Twice-Told Tales (1963) is an American horror film directed by Sidney Salkow and starring Vincent Price.

The film is based on two of Nathaniel Hawthorne's stories, "Dr. Heidegger's Experiment" (1837) and "Rappaccini's Daughter" (1844), and the novel The House of the Seven Gables (1851), which had previously been adapted in 1940 also starring Price. Only "Dr. Heidegger's Experiment" was actually published in Hawthorne's Twice-Told Tales, which supplied the film's title.

Each of the three sequences is introduced by Vincent Price (in a voice-over). Price also stars in all three narratives.

Two elderly friends, Carl Heidegger (Sebastian Cabot) and Alex (Price), meet to celebrate Heidegger's 79th birthday. They discover that Heidegger's fiancée from 38 years before, Sylvia, is perfectly preserved in her coffin. Heidegger believes that the water dripping into the coffin has the power to preserve. He tries it on a withered rose and it comes back into full bloom.

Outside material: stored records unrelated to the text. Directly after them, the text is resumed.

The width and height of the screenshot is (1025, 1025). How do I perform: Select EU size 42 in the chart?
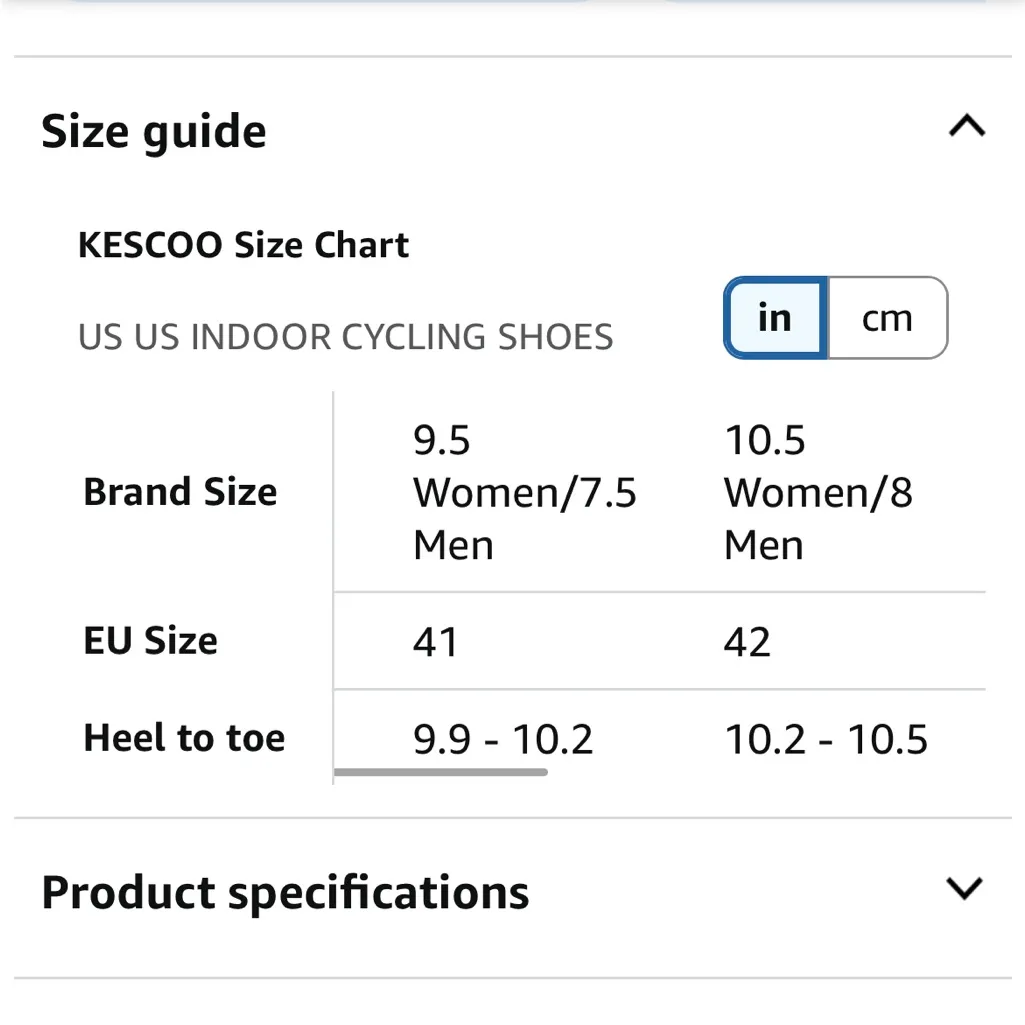(x=746, y=642)

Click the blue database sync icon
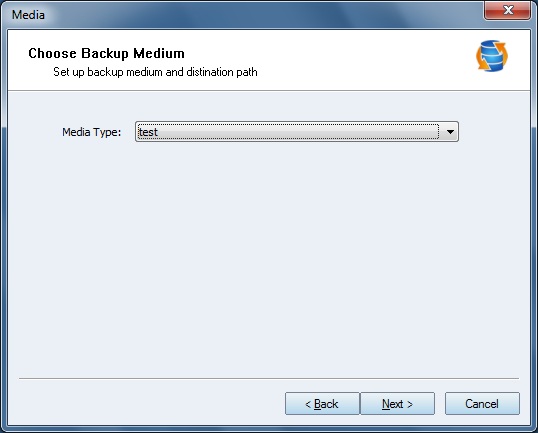492,56
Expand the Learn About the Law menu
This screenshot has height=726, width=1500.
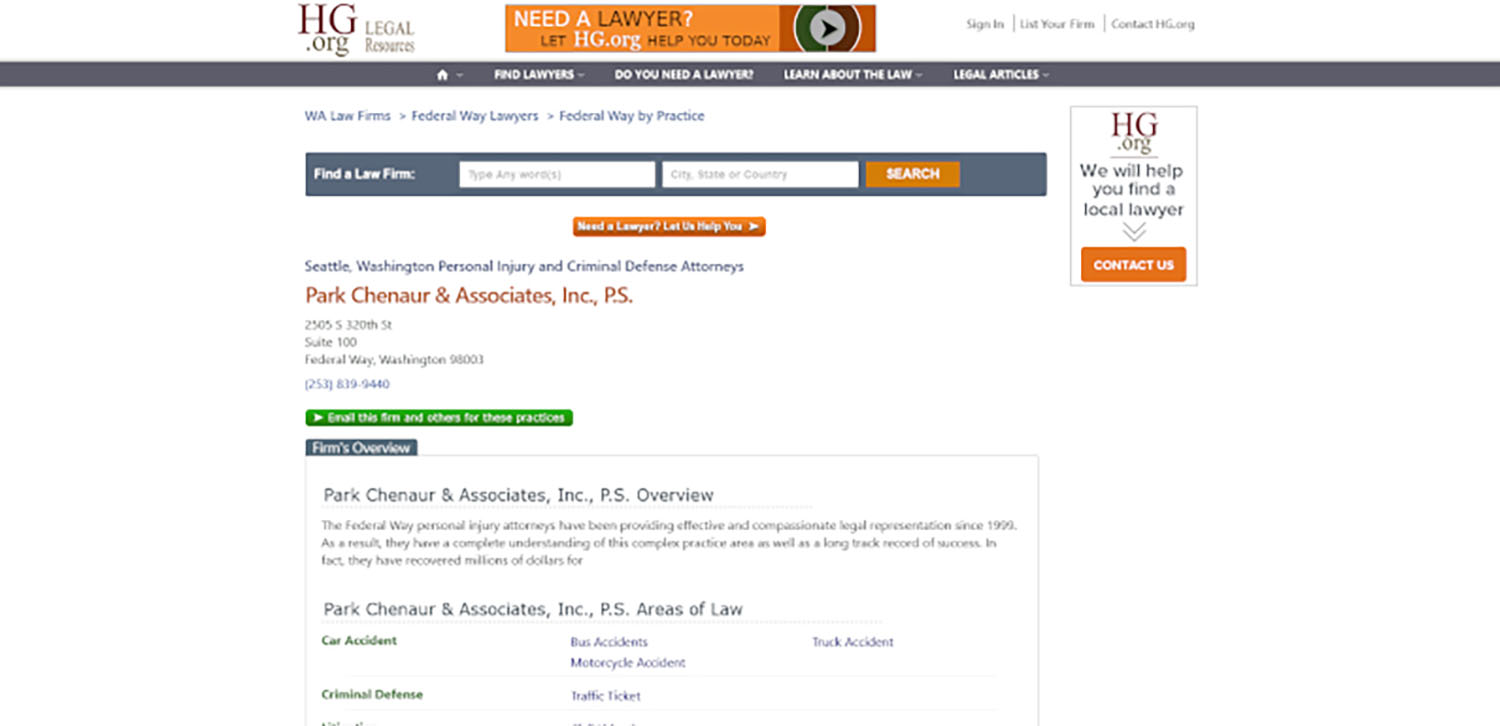coord(852,75)
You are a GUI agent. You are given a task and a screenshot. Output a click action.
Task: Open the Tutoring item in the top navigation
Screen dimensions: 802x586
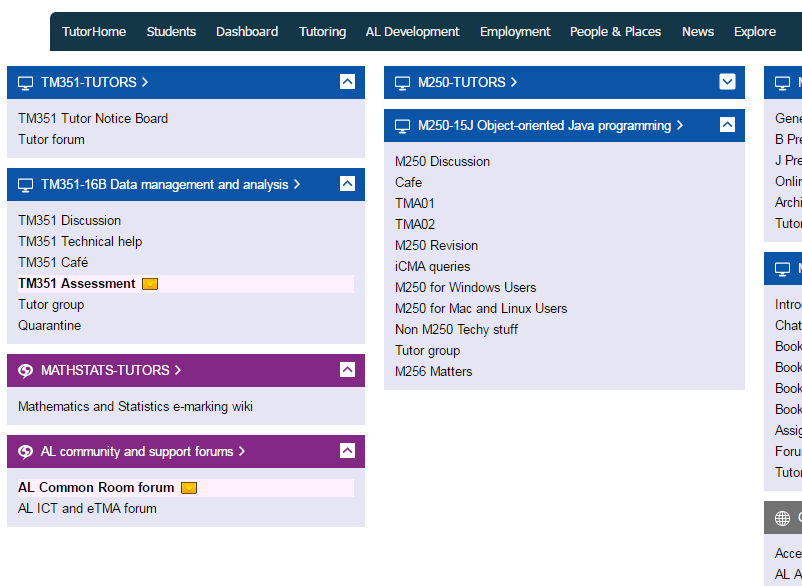click(x=322, y=31)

Carl and Alex drink it and become young again. Carl injects the liquid into Sylvia and she comes back to life. Sylvia reveals that she and Alex were secretly lovers. Carl attacks Alex, but Alex kills him in the struggle. The effects of the water wear off. Sylvia is reduced to a desiccated skeleton, Carl's body returns to its original age. Alex returns to the crypt to find more of the water, but it no longer flows.

In Padua, Giacomo Rappaccini (Price) keeps his daughter Beatrice in a garden. A university student next door, Giovanni, sees her and falls in love. One of Giovanni's professors says that he used to teach with Rappaccini. Many years ago, Rappaccini abruptly quit academia and became a recluse after his wife ran away with a lover. Rappaccini has treated Beatrice with an exotic plant extract that makes her touch deadly; he does this to keep her safe from unwanted suitors, but it makes her a prisoner in her own home.